-- PROVIDED INFORMATION follows --

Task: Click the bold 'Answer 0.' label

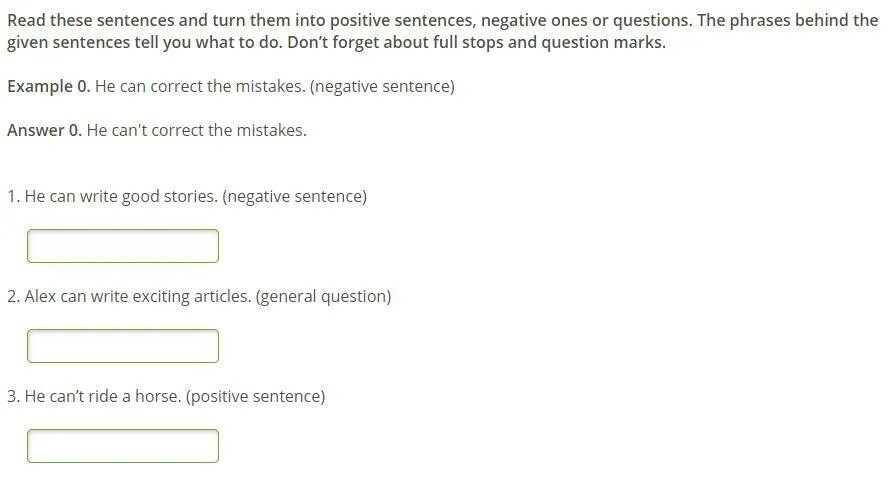Action: [x=44, y=130]
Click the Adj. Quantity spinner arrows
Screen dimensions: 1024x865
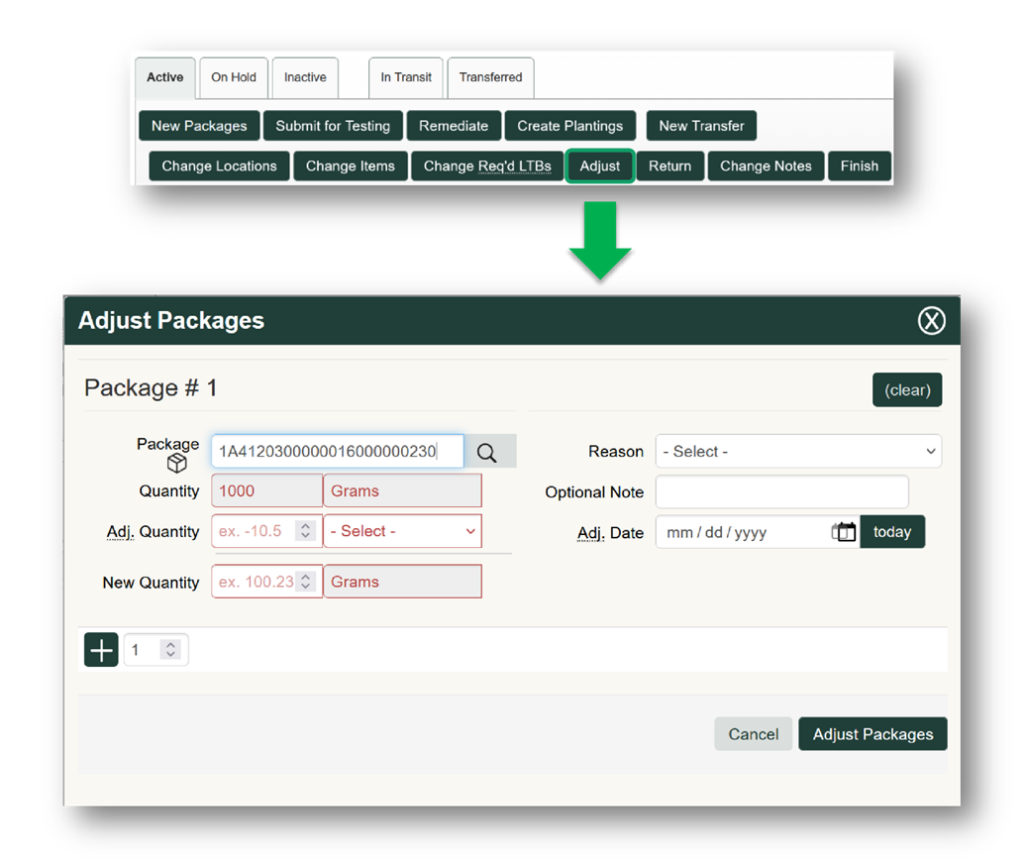(x=306, y=531)
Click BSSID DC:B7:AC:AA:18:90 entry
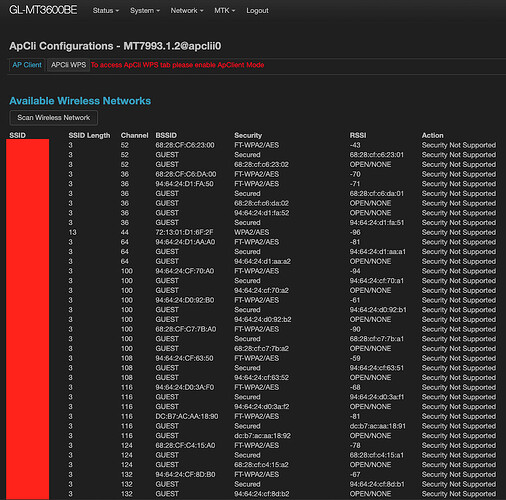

-- PROVIDED INFORMATION concluded --

ACTIVITY: An exact copy of the entries, without any pictures, is what the answer should be.

WRITTEN RESPONSE:
Task: Click the bold 'Answer 0.' label

Action: [x=44, y=130]
Click the Adj. Quantity spinner arrows
Screen dimensions: 1024x865
(x=306, y=531)
Click BSSID DC:B7:AC:AA:18:90 entry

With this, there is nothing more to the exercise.